He went forward slowly, putting his foot down with the constant apprehension that he might step upon something alive which would not forgive him the offense.  Tree frogs sang all around with throats hot and crusty, suddenly ceasing before resuming their piercing dirge.  Something he could not see touched his face and brushed through his hair.  Spider web.  From where it hung he didn’t know.  He just beat it away from his head as best he could and rubbed off the remains on the back of his pants.  He must have gone three dozen feet or more before an old Spanish style villa house appeared on his right, its columns sloping, its overall bone-whiteness lighting up the night.  This could not be the house he was seeking.  He knew it.  It was one-story for one thing.  For another, it did not have the dignity of the aristocratic, not even faded aristocracy.  There was something loose and tawdry about its structure and its appearance on Adeline, exotic and tasteless, and he saw no need to hike up the driveway that wound down from the house’s porch to explore it.  So he moved on.
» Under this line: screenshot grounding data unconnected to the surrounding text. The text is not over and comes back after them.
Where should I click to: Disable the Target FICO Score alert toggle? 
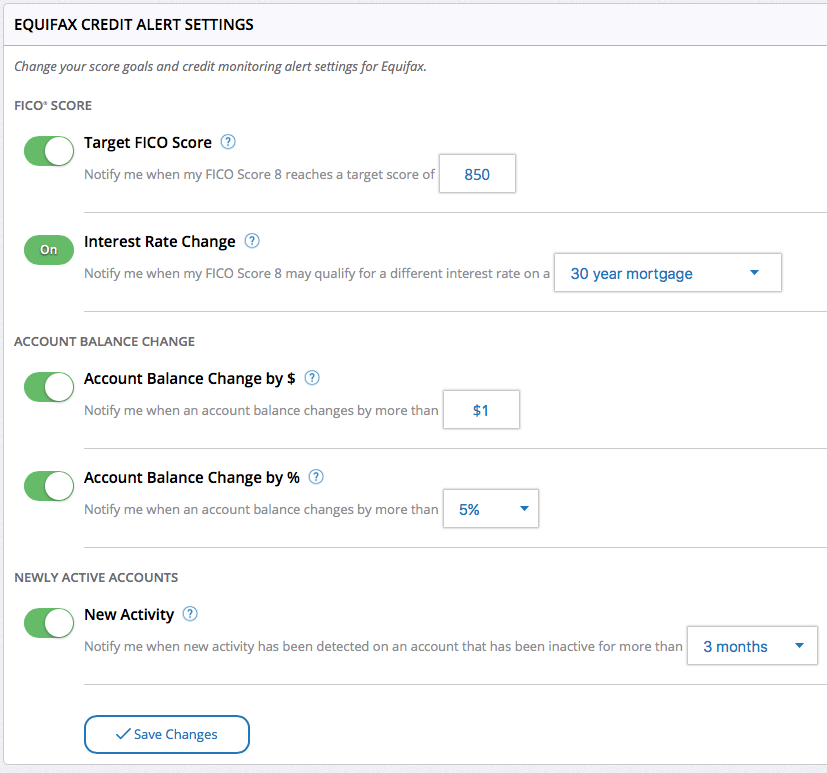48,150
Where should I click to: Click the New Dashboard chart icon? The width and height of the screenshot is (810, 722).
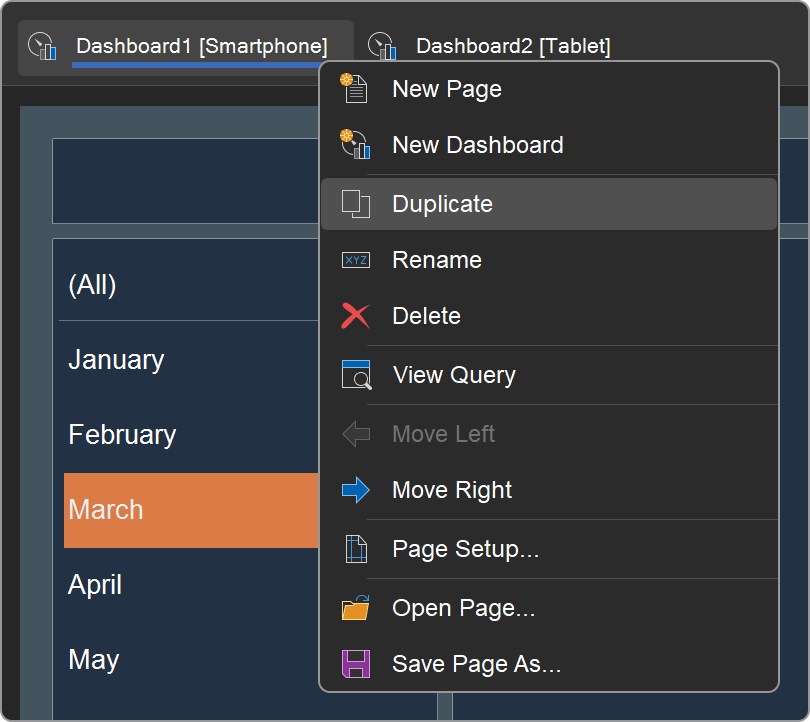(355, 145)
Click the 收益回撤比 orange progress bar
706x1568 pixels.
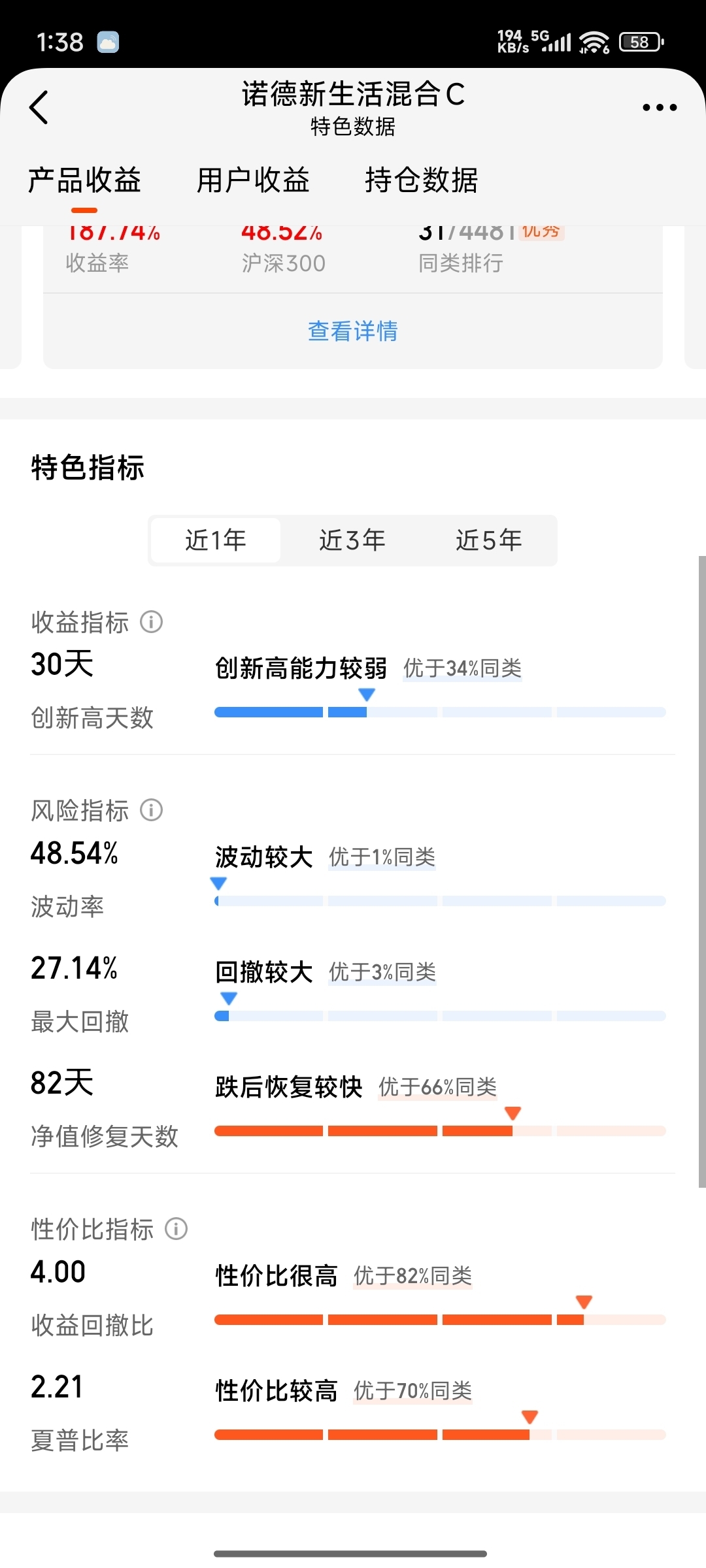[439, 1320]
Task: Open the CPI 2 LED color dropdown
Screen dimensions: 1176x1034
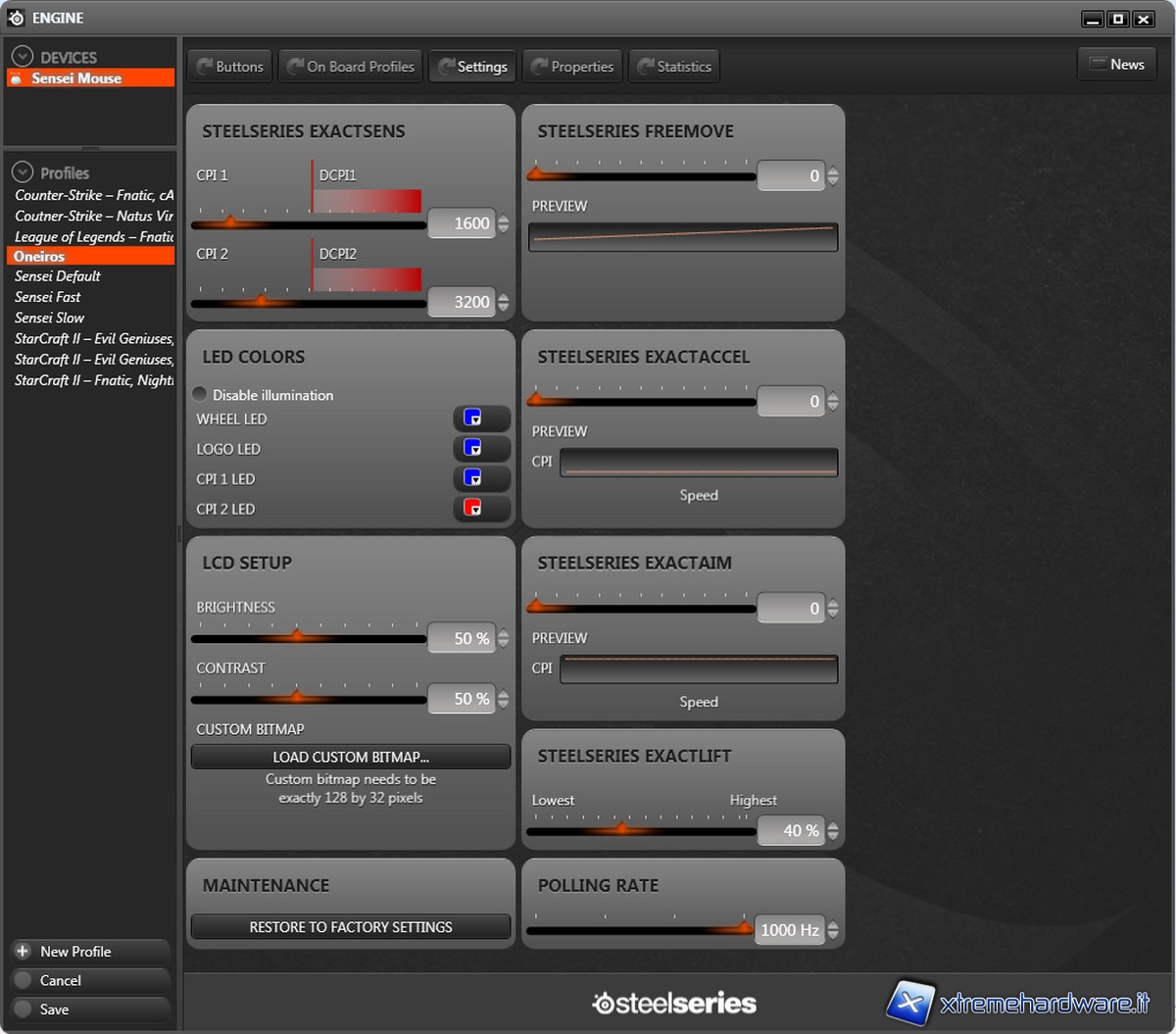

When he had gone what he estimated to be a whole mile, the moon broke through the black clouds, leaving them ragged and tawdry, and flooded the land with fluorescent illumination.  Everything had a stark, ghostly confusion about it, as though a cataract had dropped over both his eyes.  He waited a moment for his vision to adjust to the this new light, and when it did he became excited, for he was sure he saw up ahead a chimney stack peering over a line of pine trees.  He picked up his walking pace to a near-trot in the direction of this new sight, northwest, where it rested on a slight incline.  As he got closer, more details emerged coyly through the trees’ obstruction, revealing, in pieces at least, a house still grand in the judgment of the late-night darkness.  And when he came to the threshold of the grounds proper, he stopped and studied the edifice in front of him.  It indeed stood two stories and had a definite air of importance around it, even with no lights shining in the now dead, moon-blinded windows.  He had expected a wraparound porch, a gallery of some kind, extending beyond the front door and stretching around both sides of the house.  That was the way he pictured all such homes in the country South.  But no such thing existed here.  And when he thought upon the history of the family that owned it, of what he had been told of its character, the absence of such a free, open space made sense.  He could not exactly envision them as the kind of people who would while away the sweltering hours outside with small talk and pleasant anecdotes.  Instead there was a small porch offset on either side by long, wide windows now muffled by moonshine.  Two more such windows stood on the second story.  The roof was gabled and ended in the long gray finger of the chimney.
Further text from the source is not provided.